This story from John Harper of the Daily News about Mets pitching prospect Steven Matz is pretty good. It talks about his recovery from Tommy John surgery, some odd advice from Dr. James Andrews that proved to be a breakthrough for Matz and gives a good introduction of Matz to people who don’t know the guy very well.
But, for better or for worse, fans tend to gravitate toward comps. Is this guy as good as that other guy? Does he pitch more like Shalbotnik or more like Smedley? GIVE ME A NAME! This despite the fact that your better scouts and personnel people will tell you that comps obscure more than they reveal and that providing them creates unrealistic expectations.
So, when you see the comps tossed out about Matz, yeah, you know it may be tough for him to meet expectations, even if he’s excellent:
Certainly there is something about Matz that inspires visions of greatness. Last year Mets pitching coach Dan Warthen compared him to another lefty, one Clayton Kershaw, raving about how explosively the ball comes out of his hand.

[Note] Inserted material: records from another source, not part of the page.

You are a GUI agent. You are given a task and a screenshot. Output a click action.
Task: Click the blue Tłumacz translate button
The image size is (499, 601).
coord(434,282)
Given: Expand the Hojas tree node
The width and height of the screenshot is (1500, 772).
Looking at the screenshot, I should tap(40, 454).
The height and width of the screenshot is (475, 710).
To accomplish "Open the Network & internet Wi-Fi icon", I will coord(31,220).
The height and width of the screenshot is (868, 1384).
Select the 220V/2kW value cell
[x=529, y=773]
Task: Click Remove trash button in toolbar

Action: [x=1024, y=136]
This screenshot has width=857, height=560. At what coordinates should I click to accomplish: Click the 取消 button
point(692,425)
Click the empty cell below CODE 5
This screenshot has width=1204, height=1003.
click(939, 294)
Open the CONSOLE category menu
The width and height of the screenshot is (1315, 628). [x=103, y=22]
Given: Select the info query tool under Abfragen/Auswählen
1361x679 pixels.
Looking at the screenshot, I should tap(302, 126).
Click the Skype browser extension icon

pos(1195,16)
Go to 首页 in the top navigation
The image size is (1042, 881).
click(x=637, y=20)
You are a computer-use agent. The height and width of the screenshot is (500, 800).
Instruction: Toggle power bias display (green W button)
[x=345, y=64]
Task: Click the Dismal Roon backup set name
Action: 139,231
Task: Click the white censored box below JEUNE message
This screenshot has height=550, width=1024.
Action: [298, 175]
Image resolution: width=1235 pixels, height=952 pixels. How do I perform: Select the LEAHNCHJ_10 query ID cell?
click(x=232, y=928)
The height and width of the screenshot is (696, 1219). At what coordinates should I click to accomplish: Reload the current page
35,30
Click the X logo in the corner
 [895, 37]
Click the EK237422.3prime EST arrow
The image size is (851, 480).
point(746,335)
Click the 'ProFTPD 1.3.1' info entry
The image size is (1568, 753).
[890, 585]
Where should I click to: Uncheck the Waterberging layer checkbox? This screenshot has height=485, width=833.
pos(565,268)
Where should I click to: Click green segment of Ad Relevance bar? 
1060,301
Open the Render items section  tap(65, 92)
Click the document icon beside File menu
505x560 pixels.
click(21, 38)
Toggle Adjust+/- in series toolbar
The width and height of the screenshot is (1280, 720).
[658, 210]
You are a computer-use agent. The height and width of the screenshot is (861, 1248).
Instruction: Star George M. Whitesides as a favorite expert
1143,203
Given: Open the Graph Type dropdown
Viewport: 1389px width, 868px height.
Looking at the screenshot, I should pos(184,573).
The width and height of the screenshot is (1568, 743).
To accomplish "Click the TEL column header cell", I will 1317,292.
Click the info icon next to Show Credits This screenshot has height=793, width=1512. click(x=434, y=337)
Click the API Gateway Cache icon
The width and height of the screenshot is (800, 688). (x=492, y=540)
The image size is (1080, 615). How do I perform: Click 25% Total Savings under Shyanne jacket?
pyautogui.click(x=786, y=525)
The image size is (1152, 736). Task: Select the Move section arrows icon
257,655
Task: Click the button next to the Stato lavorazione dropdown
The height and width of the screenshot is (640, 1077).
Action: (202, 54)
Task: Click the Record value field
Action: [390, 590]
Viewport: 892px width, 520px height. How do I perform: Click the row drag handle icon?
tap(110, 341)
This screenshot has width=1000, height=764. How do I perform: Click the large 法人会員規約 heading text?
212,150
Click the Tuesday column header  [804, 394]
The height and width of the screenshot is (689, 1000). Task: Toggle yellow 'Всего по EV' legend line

And now Frank Viola, the Mets’ Triple-A pitching coach whom Matz credits for teaching him the mental part of pitching when they were both in Class-A Savannah in 2013, invokes the name of the lefty who all but singlehandedly won the World Series for the Giants last season. Yep, Madison Bumgarner.
Worth remembering at this point that Matz turns 24 in May. When Clayton Kershaw was 24 he already had a Cy Young Award, a pitcher’s triple crown and 716 major league innings under his belt. Madison Bumgarner was 24 for most of last season. A season in which he collected his third World Series ring and crossed the 1,000 innings pitched mark if you include the postseason.
Obviously Dan Warthan and Frank Viola know that and are not saying that Matz is the equal of two of the best pitchers in baseball. But, no matter what Matz does, there will now be people who say “hey, he was supposed to be our Clayton Kershaw!” or “he’s no Madison Bumgarner!” Which is a damn shame, but that’s how this kind of crap tends to go.